If the universe is created in the image of the Creator and the Creator is a Trinity, it begs the question: What if we don’t live in a binary universe, but instead in a ternary universe?
This week and next, Cynthia Bourgeault, a faculty member at the Center for Action and Contemplation, will explore the profound metaphysical Law of Three. Cynthia’s exploration of the doctrine of the Trinity paired with the teachings of an enigmatic Armenian teacher, G. I. Gurdjieff (1866-1949), is unique and can help us move forward and get unstuck.
If three-ness captures the essence of the cosmos more than two-ness, it means that we can hold our perspective with earnestness while fully awaiting an uncontrived third force to arrive and surprise us all out of our neat little boxes.
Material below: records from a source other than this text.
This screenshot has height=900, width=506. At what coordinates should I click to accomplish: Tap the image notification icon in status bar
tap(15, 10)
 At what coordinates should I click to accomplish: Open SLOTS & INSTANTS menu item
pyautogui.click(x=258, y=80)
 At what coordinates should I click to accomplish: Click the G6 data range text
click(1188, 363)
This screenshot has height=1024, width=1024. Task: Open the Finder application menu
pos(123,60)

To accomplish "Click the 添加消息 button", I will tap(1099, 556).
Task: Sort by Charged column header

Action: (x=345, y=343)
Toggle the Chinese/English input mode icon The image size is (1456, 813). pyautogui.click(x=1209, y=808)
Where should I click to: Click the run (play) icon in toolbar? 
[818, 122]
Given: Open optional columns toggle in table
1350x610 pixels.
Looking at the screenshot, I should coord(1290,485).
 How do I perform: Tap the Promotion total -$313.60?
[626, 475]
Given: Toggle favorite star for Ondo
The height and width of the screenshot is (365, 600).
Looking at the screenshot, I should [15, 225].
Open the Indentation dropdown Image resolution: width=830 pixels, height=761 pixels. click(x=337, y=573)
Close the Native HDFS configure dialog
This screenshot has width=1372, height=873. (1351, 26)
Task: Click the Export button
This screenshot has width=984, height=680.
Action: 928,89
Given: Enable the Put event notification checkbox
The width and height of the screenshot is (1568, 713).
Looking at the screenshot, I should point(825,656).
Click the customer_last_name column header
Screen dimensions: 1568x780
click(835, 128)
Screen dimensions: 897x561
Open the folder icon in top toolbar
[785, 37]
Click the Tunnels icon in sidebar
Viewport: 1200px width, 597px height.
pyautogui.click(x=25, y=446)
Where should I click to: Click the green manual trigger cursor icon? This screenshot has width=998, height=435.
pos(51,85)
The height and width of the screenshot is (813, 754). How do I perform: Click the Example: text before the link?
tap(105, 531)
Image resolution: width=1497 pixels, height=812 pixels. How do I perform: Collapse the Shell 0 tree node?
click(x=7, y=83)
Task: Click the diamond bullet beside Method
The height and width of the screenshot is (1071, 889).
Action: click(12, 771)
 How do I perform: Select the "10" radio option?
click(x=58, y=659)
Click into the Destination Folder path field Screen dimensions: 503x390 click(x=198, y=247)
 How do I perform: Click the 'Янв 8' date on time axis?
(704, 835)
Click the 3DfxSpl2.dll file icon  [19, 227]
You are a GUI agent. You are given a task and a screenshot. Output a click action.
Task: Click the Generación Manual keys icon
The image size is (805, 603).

Note that this isn’t some mere synthesis of opposition, but something genuinely novel arriving on the scene, a Position C.
The exact form that third force takes is beside the point, nor is it that first and second force suddenly find themselves invalidated in the face of some newer, shinier debut. Instead, the third force redeems each position and gives everyone a valuable role to play in the creation of something genuinely new—a fourth possibility that becomes the new field of our collective arising.

Gateway to Silence:
Behold, I make all things new. —Revelation 21:5

    *****
     If we seek we will find just as promised in scripture.  Knock and be ready to open the door to new possibilities, understandings that transcend mere intellect.  I seek the LIGHT.  
     



Monday, March 6, 2017

Connection, Love, Expansion

If my experiential little "s" self remembers correctly, my last entries on this blog were about a presidential election "i" was upset about.  Today I AM just here, feeling from the depths of my soul inexpressible gratitude for days of being able to just be here, unhurried and reflective about my true nature of Love and Being.  These are very holy days.  My little willingness to focus on Spiritual Wisdom and truth leads me daily to many, many wonderful teachers and sister/brother travelers.  Words seem inadequate and nearly useless, yet my fingers tap out some anyway, just because of my deep desire to share with you, whoever and wherever your body may seem to hang out.  We, you and me, are not bodies.  And we do not really live in time or space.  We transcend these things and in our heightened awareness of our transcendence, we are able to really embrace and enjoy the world we imagine here on a sphere floating in a vast Universe.  BE HERE NOW.  The meaning behind these three words is expansive beyond, beyond, beyond moving outward and simultaneously inward, encompassing all levels of Truth, Beauty, and Goodness.